SHGs: Kalahandi`s power puff women
Sreelatha Menon / New Delhi January 05, 2007
As the sun set on 2006, Orissa’s Kalahandi district, known for hunger deaths, turned from a metaphor for starvation to a model for seeking solutions through community participation.
Amid interventions ranging from feeding babies to emergency feeding of the aged, the district has seen village and women power transform lives with the help of 700-odd women self-help groups under Mission Shakti.
The government last year handed over the entire public distribution system in the district to self-help groups. In return, it plans to target these women as part of its adult literacy and computer literacy campaigns.
By 2008, the district’s 50 child labour project schools will produce 172 women computer munshis for 86 self-help groups. “We are setting up a computer lab and a residential school at a cost of Rs 25 lakh for covering all self-help groups,” says District Collector NBS Rajput.
While the spoon-feeding drive, with the involvement of mothers, has seen the number of underweight children fall by 10 per cent, it is the handing over of the public distribution system to the SHGs that is sending ounces of energy into the villages, otherwise cut off from all trappings of development, be it a pucca house, electricity, or a transport link with the urban centres.
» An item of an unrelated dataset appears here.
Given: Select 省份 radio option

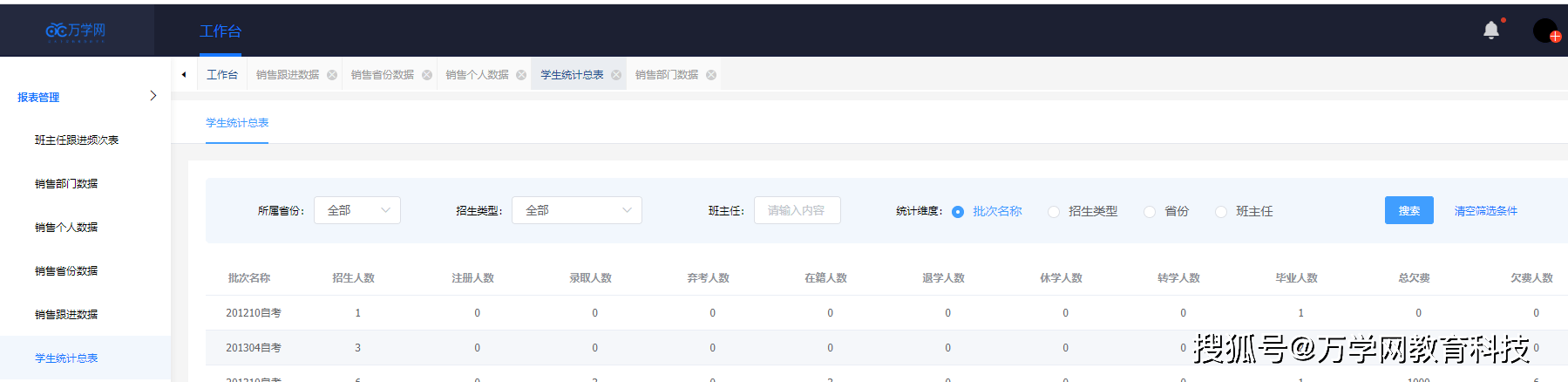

In Lanjigarh block office, a group of women wearing bright uniform polyester saris march to the office of the BDO and return to their village with bags of rice. They are members of a self-help group from a neighbouring village and have taken over the job of collection and supply of rice and kerosene to ration-card holders.
Majority of the PDS dealers in the district have been sent home for good. “This has been done all over the state in a partial manner, but in Kalahandi, we are planning to hand over the entire system to these women by February,” says Rajput.
In Balichoda village in Kaliyakundal gram panchayat in Junagarh block, the PDS group is as active as the mothers’ group. The latter cook and serve mid-day meals in all village schools.
Jamuna Khura and Kamadeini Nayak of Banadevi Mahila Mandal, a PDS group in Balichoda village show their storage facility, which is also their home. “We bring rice and kerosene in tractors,” says Jamuna. “The kerosene can has been leased out to the PDS group in the neighbouring village,” she adds.
Banadevi mandal's main activity is buying “fancy” from Raipur in neighbouring Chhattisgarh and sell it in nearby villages. The returns are meagre, but for a group of landless villagers who depend on migration and wage labour, they brings hope. Another SHG in the village which deals in fish has got the pond on lease from the district authorities. All the ponds in the district have been leased out to SHGs,” the collector says.
Mission Shakti has seen 755 women groups in the district getting empowered. The groups, leading a movement for total sanitation, are being trained to install toilets. “A beginning is being made with the houses of SHG members,” says Ashok Patnaik of the NGO, Kartavya, which is linked with many SHGs.
Rajput, who has taken Mission Shakti as his priority says, “Amid all short-term relief measures in the district, these women-led SHGs will in the long run take the district out of the blue.”